- SHORT PROBLEM:
Reproduce every line of the items below verbatim, with no changes.

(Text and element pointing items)
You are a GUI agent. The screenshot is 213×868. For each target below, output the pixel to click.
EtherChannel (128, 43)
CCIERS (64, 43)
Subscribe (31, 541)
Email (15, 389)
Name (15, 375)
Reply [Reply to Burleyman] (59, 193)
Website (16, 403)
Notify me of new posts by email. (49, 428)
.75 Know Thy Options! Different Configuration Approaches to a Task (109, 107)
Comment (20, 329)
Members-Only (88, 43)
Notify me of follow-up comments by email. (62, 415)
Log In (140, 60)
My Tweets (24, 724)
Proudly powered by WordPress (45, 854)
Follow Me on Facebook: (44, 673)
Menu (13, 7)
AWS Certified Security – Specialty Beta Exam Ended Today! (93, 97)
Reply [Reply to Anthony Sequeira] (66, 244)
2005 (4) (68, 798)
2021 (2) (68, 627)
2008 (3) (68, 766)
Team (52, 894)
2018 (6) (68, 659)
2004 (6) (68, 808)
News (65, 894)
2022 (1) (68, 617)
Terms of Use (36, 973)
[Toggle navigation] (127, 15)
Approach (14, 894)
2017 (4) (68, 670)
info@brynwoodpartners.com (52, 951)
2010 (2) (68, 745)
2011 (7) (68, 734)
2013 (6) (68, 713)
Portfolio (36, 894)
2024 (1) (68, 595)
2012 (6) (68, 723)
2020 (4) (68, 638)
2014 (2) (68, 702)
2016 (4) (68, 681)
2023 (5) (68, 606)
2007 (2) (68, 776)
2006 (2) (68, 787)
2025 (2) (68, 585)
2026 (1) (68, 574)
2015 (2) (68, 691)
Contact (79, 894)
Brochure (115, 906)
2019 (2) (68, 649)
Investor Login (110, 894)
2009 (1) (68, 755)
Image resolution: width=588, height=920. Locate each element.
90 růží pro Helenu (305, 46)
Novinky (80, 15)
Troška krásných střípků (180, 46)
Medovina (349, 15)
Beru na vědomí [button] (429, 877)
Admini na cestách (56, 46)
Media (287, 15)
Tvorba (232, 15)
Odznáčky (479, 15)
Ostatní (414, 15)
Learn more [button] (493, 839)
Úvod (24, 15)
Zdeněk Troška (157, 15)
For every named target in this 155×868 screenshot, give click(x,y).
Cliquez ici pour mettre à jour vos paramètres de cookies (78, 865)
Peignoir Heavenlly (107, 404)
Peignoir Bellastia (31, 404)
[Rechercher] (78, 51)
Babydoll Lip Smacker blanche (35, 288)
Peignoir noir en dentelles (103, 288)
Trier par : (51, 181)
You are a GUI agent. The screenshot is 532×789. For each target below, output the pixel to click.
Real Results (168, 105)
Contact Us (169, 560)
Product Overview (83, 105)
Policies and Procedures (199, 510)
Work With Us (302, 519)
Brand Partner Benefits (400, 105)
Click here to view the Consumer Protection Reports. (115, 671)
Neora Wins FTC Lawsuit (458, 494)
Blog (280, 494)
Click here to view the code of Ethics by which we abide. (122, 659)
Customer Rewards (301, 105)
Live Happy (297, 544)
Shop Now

- THE OUTPUT:
You are a GUI agent. The screenshot is 213×868. For each target below, output the pixel to click.
EtherChannel (128, 43)
CCIERS (64, 43)
Subscribe (31, 541)
Email (15, 389)
Name (15, 375)
Reply [Reply to Burleyman] (59, 193)
Website (16, 403)
Notify me of new posts by email. (49, 428)
.75 Know Thy Options! Different Configuration Approaches to a Task (109, 107)
Comment (20, 329)
Members-Only (88, 43)
Notify me of follow-up comments by email. (62, 415)
Log In (140, 60)
My Tweets (24, 724)
Proudly powered by WordPress (45, 854)
Follow Me on Facebook: (44, 673)
Menu (13, 7)
AWS Certified Security – Specialty Beta Exam Ended Today! (93, 97)
Reply [Reply to Anthony Sequeira] (66, 244)
2005 (4) (68, 798)
2021 (2) (68, 627)
2008 (3) (68, 766)
Team (52, 894)
2018 (6) (68, 659)
2004 (6) (68, 808)
News (65, 894)
2022 (1) (68, 617)
Terms of Use (36, 973)
[Toggle navigation] (127, 15)
Approach (14, 894)
2017 (4) (68, 670)
info@brynwoodpartners.com (52, 951)
2010 (2) (68, 745)
2011 (7) (68, 734)
2013 (6) (68, 713)
Portfolio (36, 894)
2024 (1) (68, 595)
2012 (6) (68, 723)
2020 (4) (68, 638)
2014 (2) (68, 702)
2016 (4) (68, 681)
2023 (5) (68, 606)
2007 (2) (68, 776)
2006 (2) (68, 787)
2025 (2) (68, 585)
2026 (1) (68, 574)
2015 (2) (68, 691)
Contact (79, 894)
Brochure (115, 906)
2019 (2) (68, 649)
Investor Login (110, 894)
2009 (1) (68, 755)
Image resolution: width=588, height=920. Locate each element.
90 růží pro Helenu (305, 46)
Novinky (80, 15)
Troška krásných střípků (180, 46)
Medovina (349, 15)
Beru na vědomí [button] (429, 877)
Admini na cestách (56, 46)
Media (287, 15)
Tvorba (232, 15)
Odznáčky (479, 15)
Ostatní (414, 15)
Learn more [button] (493, 839)
Úvod (24, 15)
Zdeněk Troška (157, 15)
For every named target in this 155×868 screenshot, give click(x,y).
Cliquez ici pour mettre à jour vos paramètres de cookies (78, 865)
Peignoir Heavenlly (107, 404)
Peignoir Bellastia (31, 404)
[Rechercher] (78, 51)
Babydoll Lip Smacker blanche (35, 288)
Peignoir noir en dentelles (103, 288)
Trier par : (51, 181)
You are a GUI agent. The screenshot is 532×789. For each target below, output the pixel to click.
Real Results (168, 105)
Contact Us (169, 560)
Product Overview (83, 105)
Policies and Procedures (199, 510)
Work With Us (302, 519)
Brand Partner Benefits (400, 105)
Click here to view the Consumer Protection Reports. (115, 671)
Neora Wins FTC Lawsuit (458, 494)
Blog (280, 494)
Click here to view the code of Ethics by which we abide. (122, 659)
Customer Rewards (301, 105)
Live Happy (297, 544)
Shop Now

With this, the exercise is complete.